Certains dirigeants d’assureurs avaient découvert la chose dans les heures suivant l’adoption de la loi. En entrevue au Journal de l’assurance, la sous-ministre adjointe au ministère de la Santé et des Services sociaux, Sylvie Dillard avait confirmé, après vérification auprès des avocats du ministère, la nouvelle de l’exclusion des assureurs de ce segment. 

Qu’en sera-t-il du régime national au Canada ? Les craintes et les critiques reprennent.

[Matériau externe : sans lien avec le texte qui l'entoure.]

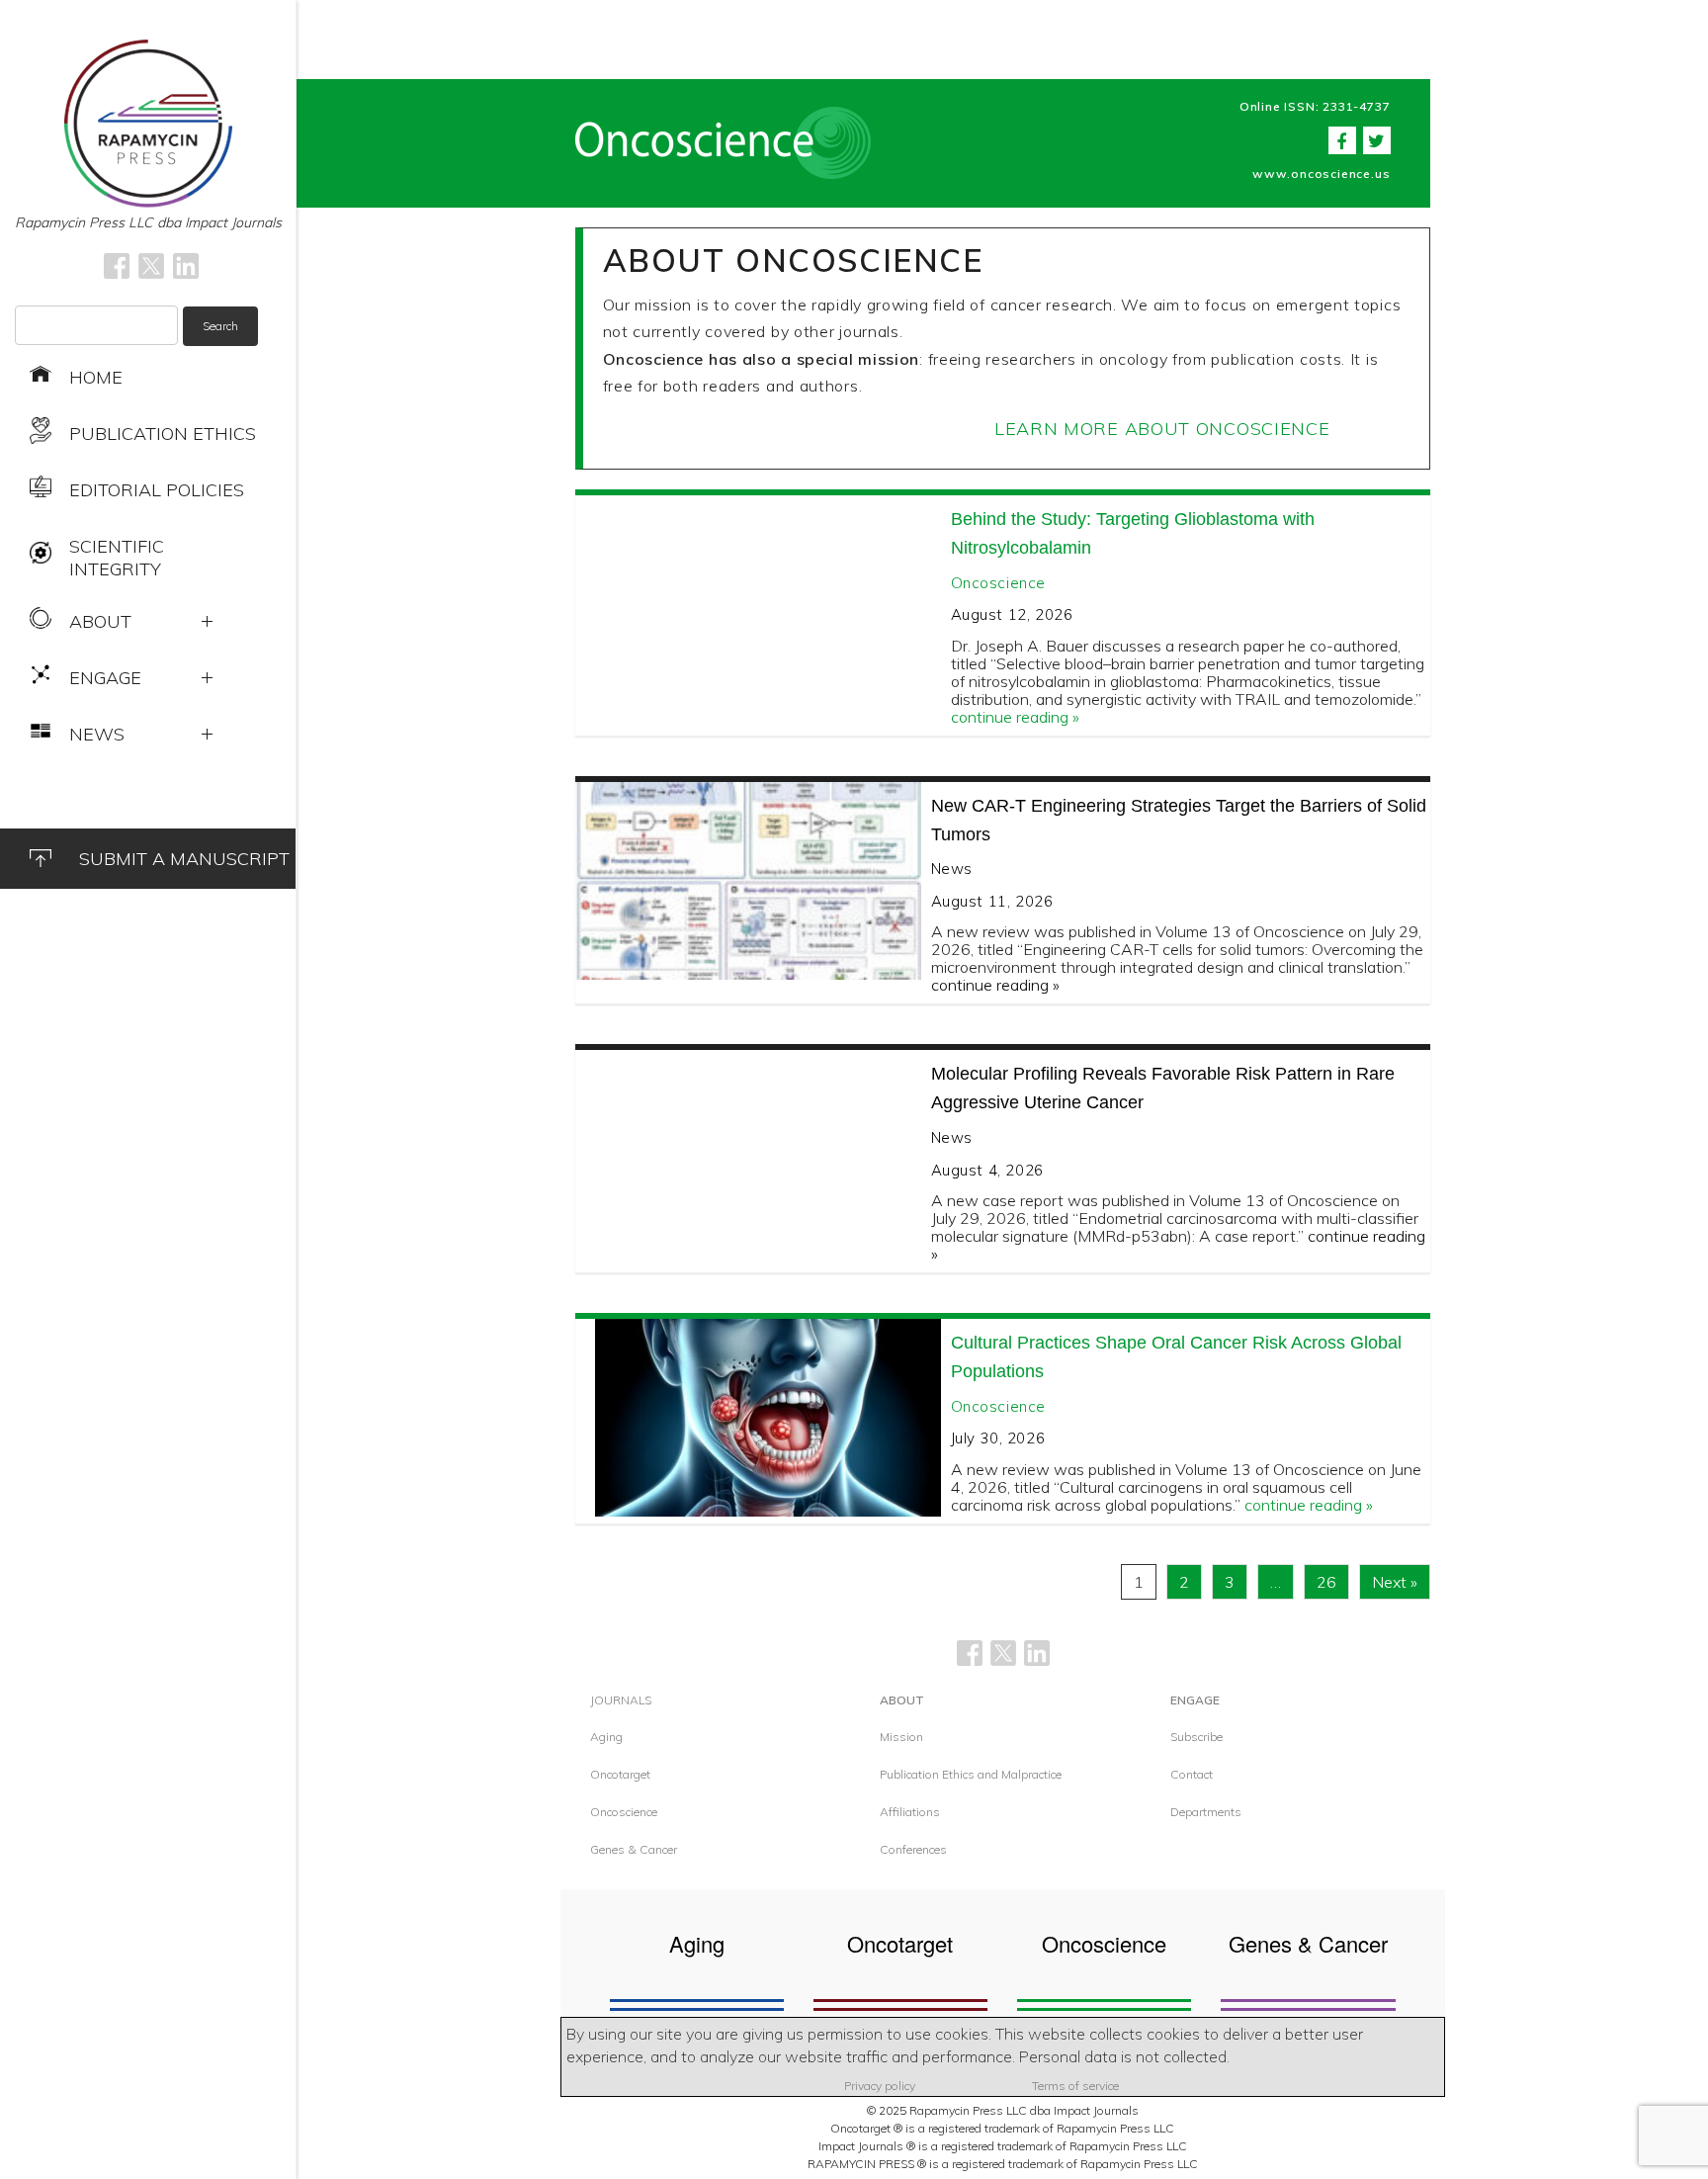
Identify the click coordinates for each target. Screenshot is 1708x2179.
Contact (1191, 1774)
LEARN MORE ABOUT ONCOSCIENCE (1162, 428)
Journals (620, 1700)
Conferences (913, 1849)
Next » (1394, 1582)
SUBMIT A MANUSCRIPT (184, 858)
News (952, 868)
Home (96, 377)
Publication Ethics (162, 433)
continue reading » (1015, 717)
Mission (901, 1736)
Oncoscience (999, 582)
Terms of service (1075, 2085)
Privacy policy (879, 2085)
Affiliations (910, 1811)
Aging (606, 1736)
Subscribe (1196, 1736)
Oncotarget (620, 1774)
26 (1326, 1582)
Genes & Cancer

Il en va ainsi de l’Institut canadien des actuaires vient de publier un mémoire à ce sujet. L’organisme estime qu’il est possible d’atteindre l’objectif de couvrir tous les Canadiens de façon plus efficace et plus rapide que ne peut le faire un payeur gouvernemental unique.

Plusieurs assureurs ainsi que des actuaires viendront débattre de ces enjeux lors du Congrès Collectif 2024, organisé par le Journal de l’assurance le 20 février 2024, au Palais des congrès de Montréal.

Le fédéral se rapproche du Régime national 

Le gouvernement fédéral a fait un pas supplémentaire dans son cheminement de créer un régime national d’assurance médicaments. Ainsi, le 18 décembre, le ministre de la Santé, Mark Holland a annoncé la création de l’Agence canadienne des médicaments (ACM). Son objectif ? Améliorer le système pharmaceutique au Canada.

L’annonce a été accompagnée d’un lien direct vers le régime. Le communiqué de presse faisait ainsi mention de « La création de l’ACM s’appuie également sur d’autres récents progrès accomplis par le gouvernement fédéral en vue de la création d’un régime national d’assurance-médicaments, dont l’initiative Améliorer l’accès abordable aux médicaments sur ordonnance ».